→ **What you should do**:
Output every line of the material exactly, omitting images.

→ **Data supplied**:
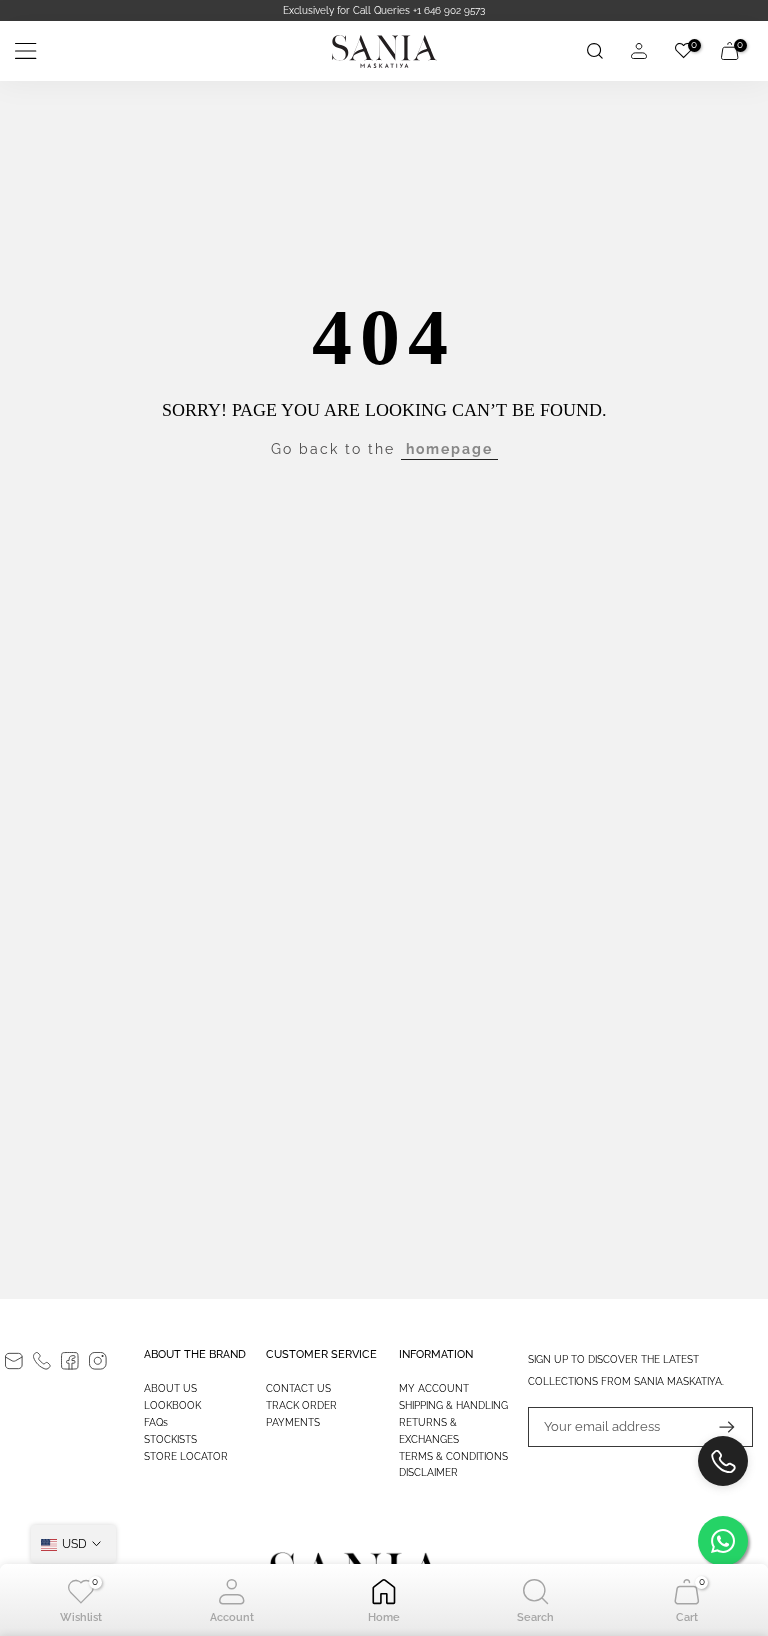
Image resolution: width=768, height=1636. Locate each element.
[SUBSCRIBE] (717, 1427)
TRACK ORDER (301, 1405)
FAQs (156, 1422)
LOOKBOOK (172, 1405)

→ **Expected answer**:
Image resolution: width=768, height=1636. Locate each element.
[SUBSCRIBE] (717, 1427)
TRACK ORDER (301, 1405)
FAQs (156, 1422)
LOOKBOOK (172, 1405)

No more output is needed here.